Bei den Personen hatte ich mir folgendes gedacht:

beginnt und mit ihm kommt, ein jeder Schritt Verrenkung

Der Weg beginnt und mit ihm (dem Weg) kommt das ungeschickte Ding, der Wandler aus der Tiefe, auf die gewohnte Bahn, die er (der Wandler) erneut erspürt ... die folgenden 4 Verse beziehen sich alle auf den Wandler.

Dann in S3V3 wollte ich einen Übergang, der der Verwirrung sicher nicht abträglich ist. Mir ging es darum, hier den Prozess des Erwachens zu beschrieben. Man wacht auf und ist noch nicht man selbst, man ist noch blind und taub und von Sinnen, und da ist etwas, dass einen an der Hand nimmt, und ins Erwachen leitet. Und dieses Etwas sehe ich als den Wandler. Dann in S3V3 dämmert es dem lyrIch, es wird wach und erlangt sein Bewusstsein wieder, und dieser Moment ist gleichzeitig der Moment, in dem das Bewusstsein diesen Wandler und Wanderer aus der Tiefe des Schlafes ablöst.

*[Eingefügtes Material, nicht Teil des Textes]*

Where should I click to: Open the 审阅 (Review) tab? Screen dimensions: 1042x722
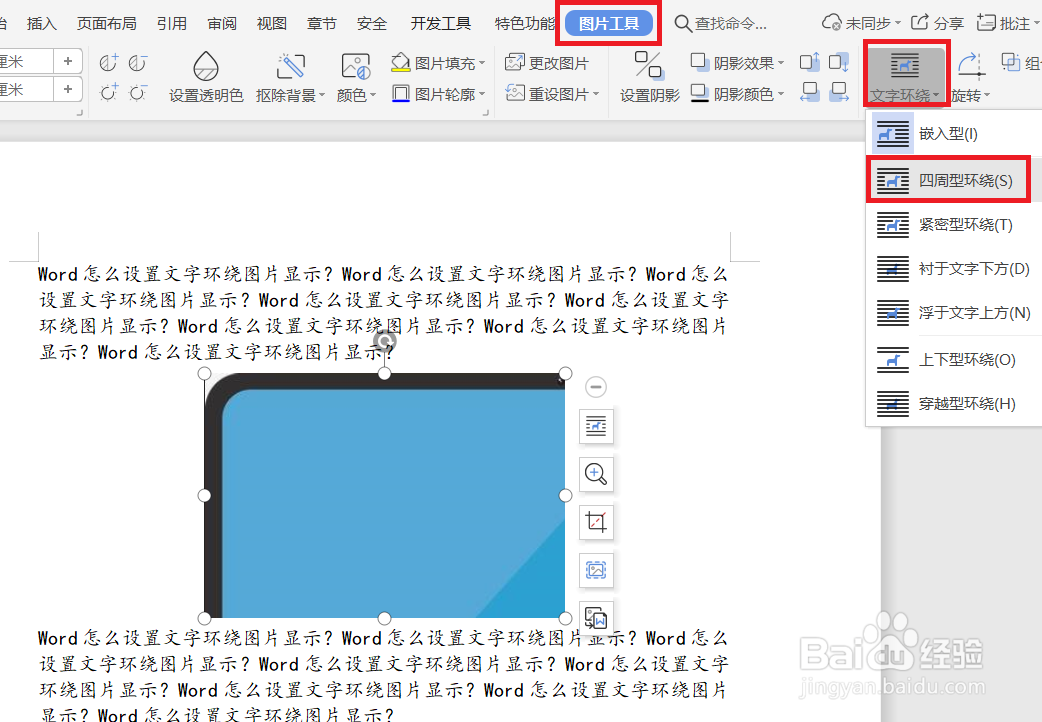[222, 23]
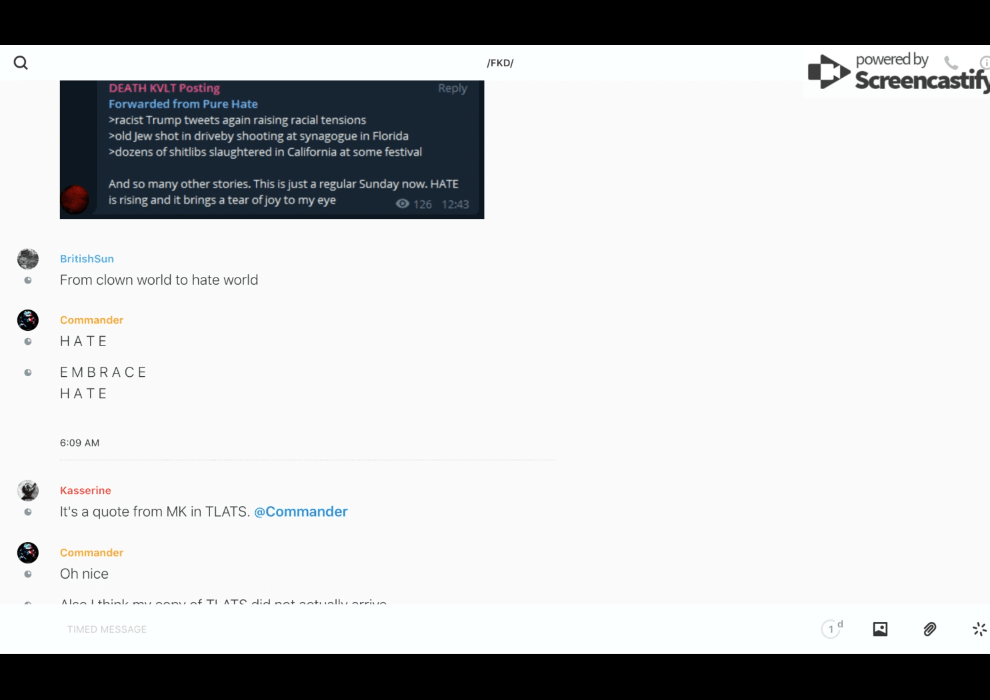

Uns dämmert weil es beiden dämmert, dem lyrIch zum Morgen und dem Wandler zum Abend. wer er war? Das lyrIch fragt sich wer das war, der ihn da an der Hand nahm. Ob wir uns jemals trafen? Eine rhetorische Frage, da der eine in den anderen überging konnten sie sich nicht treffen. Und doch können sie einander erahnen.

Dann in S4 bereut das lyrIch erwacht zu sein, es will, dass sich der Wandler verläuft auf seinem Weg zum Erwachen, es will nur noch schlafen. Deshalb heisst es auch in S2V4, dass Sinne sich des lyrIchs bemächtigen, die es allein nicht riefe, da es gar nicht erwachen will.

S3Z2 "Die Sinne werden sein" ist so gemeint wie du es sahst. Die Sinne, die während des Schlafes nicht vom Bewusstsein durchwirkt sind, werden wieder sein. Während des Erwachens wurde der Wandler, der noch von Sinnen war, von den Sinnen verführt und umgarnt bis er sie umfasst und mit Ihnen wächst. Er steigt und wächst dabei an, die Dunkelheit des Schlafes geht ein, die Sinne werden wieder sein, bis er wach ist und sein Weg zum Erwachen hinter ihm liegt und gleichzeitig von ihm auch umfasst wird, da die Fähigkeit wieder Einzuschlafen und wieder zu Erwachen ihm innewohnt.

Als Sonnettform wollte ich es klassisch halten mit Alexandrinern und Zäsur.


Ich hoffe das hilft beim Verständnis des Textes weiter - eigentlich sollte man ja den Text für sich stehen lassen, aber der hier lag mir zu sehr am Herzen.